Nie miałam pojęcia o co mu może chodzić, totalnie nie ogarniam tego człowieka. Ale każdy zasługuje na szanse, tak stwierdziłam. Boże, za dużo alkoholu płynie w moich żyłach...
-Przepraszam, przepraszam za wszystko, za bycie chujem, za te wszystkie słowa i przede wszystkim za ten idiotyczny pocałunek...-przerwałam mu. -Dlaczego? Dlaczego to robiłeś?- spojrzałam na niego wzrokiem pełnym bólu.

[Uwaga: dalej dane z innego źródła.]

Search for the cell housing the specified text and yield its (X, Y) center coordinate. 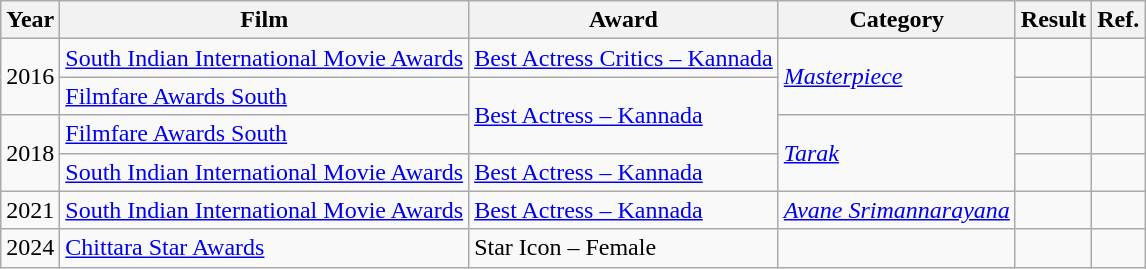
Year (30, 20)
2024 (30, 248)
Result (1053, 20)
Chittara Star Awards (264, 248)
2021 (30, 210)
Ref. (1118, 20)
Film (264, 20)
Avane Srimannarayana (896, 210)
Category (896, 20)
2016 (30, 77)
Masterpiece (896, 77)
2018 (30, 153)
Star Icon – Female (624, 248)
Best Actress Critics – Kannada (624, 58)
Tarak (896, 153)
Award (624, 20)
Locate the cell with the specified text and output its (X, Y) center coordinate. 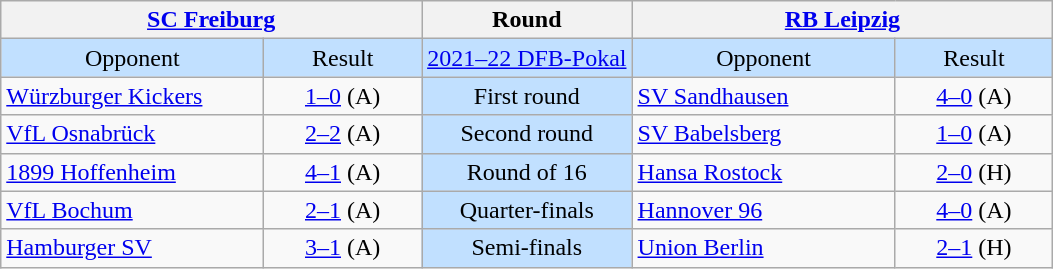
3–1 (A) (343, 248)
Hannover 96 (764, 210)
Hansa Rostock (764, 172)
Semi-finals (527, 248)
RB Leipzig (842, 20)
First round (527, 96)
1899 Hoffenheim (132, 172)
VfL Osnabrück (132, 134)
Hamburger SV (132, 248)
2–0 (H) (974, 172)
SC Freiburg (212, 20)
4–1 (A) (343, 172)
Quarter-finals (527, 210)
Second round (527, 134)
Round (527, 20)
VfL Bochum (132, 210)
2–1 (A) (343, 210)
Union Berlin (764, 248)
Round of 16 (527, 172)
2–1 (H) (974, 248)
Würzburger Kickers (132, 96)
SV Babelsberg (764, 134)
2–2 (A) (343, 134)
SV Sandhausen (764, 96)
2021–22 DFB-Pokal (527, 58)
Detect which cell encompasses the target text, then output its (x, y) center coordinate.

-Bo Alex wygrał, znaczy, kiedy Adam powiedział, że będziesz z nami jechać do końca trasy chcieliśmy Cię poznać, ale on był szybszy...-i znowu. -Wiem, wszystko wiem, ale co załatwia bycie chujem? Najpierw chciałeś mnie poznać a teraz co? Zniechęcasz do siebie w tak brutalny sposób? Może wyglądam na kogoś kogo to nie rusza, ale nie jestem taka. To boli, te słowa, kują jak szpilki, prosto w serce. Za dużo tu wszędzie bólu, za dużo bólu w moim życiu...-wpatrzyłam się w taflę wody. -Jeśli nie chcesz zawierać ze mną znajomości rozumiem, ale nie traktuj mnie jak dziwkę...-łza spłynęła po moim policzku i tym razem on wszedł mi w zdanie. -Nie chcę, nie chcę Cię ranić, po prostu ta cała sytuacja jest jak powtórka sprzed roku, moja była dziewczyna dołączyła do nas w trasie i wszystko wygląda tak samo jak wtedy...to mnie przerosło, ona dalej we mnie siedzi, mimo, że raniła mnie cały czas ja wracałem jak głupi...-przeniosłam swój wzrok na niego. -Ale ja nie jestem nią, i my nie jesteśmy w żadnym związku, nawet tak na dobrą sprawę się nie znamy...więc nie porównuj mnie do kogoś takiego, skoro nawet mnie nie poznałeś, proszę.-podałam mu butelkę, której zawartość wystarczyła ledwie na jeden łyk. Po czym wyciągnęłam ku niemu rękę. -Jestem Julie Smiths, nie jestem raniącą serca suką, mam nadzieję, że się jednak dogadamy - uśmiechnęłam się delikatnie i wstałam. -Dziękuję... -Za co?- uniosłam brew ku górze. -Za nowy początek. -również się uśmiechnął. -Wracajmy, ok? A i jeszcze jedno jeśli mamy zacząć od początku, to żadnego całowania, seksu ani niczego podobnego między nami. - spojrzałam na niego wylewnym wzrokiem. -Jasne.
JACK
Ok, skończyłem z byciem dupkiem dla zasady. Albo dokładniej mówiąc dla Niej. Udało mi się, powiedziałem to co chciałem, jednak wszystko, bo to za bardzo boli. Dalej...Powinienem się ogarnąć, iść dalej. Może Julie mi pomoże, mam taką nadzieję, bo jeśli ona nie będzie potrafiła przywrócić mnie do poprzedniego stanu, to chyba nikt tego nie zrobi.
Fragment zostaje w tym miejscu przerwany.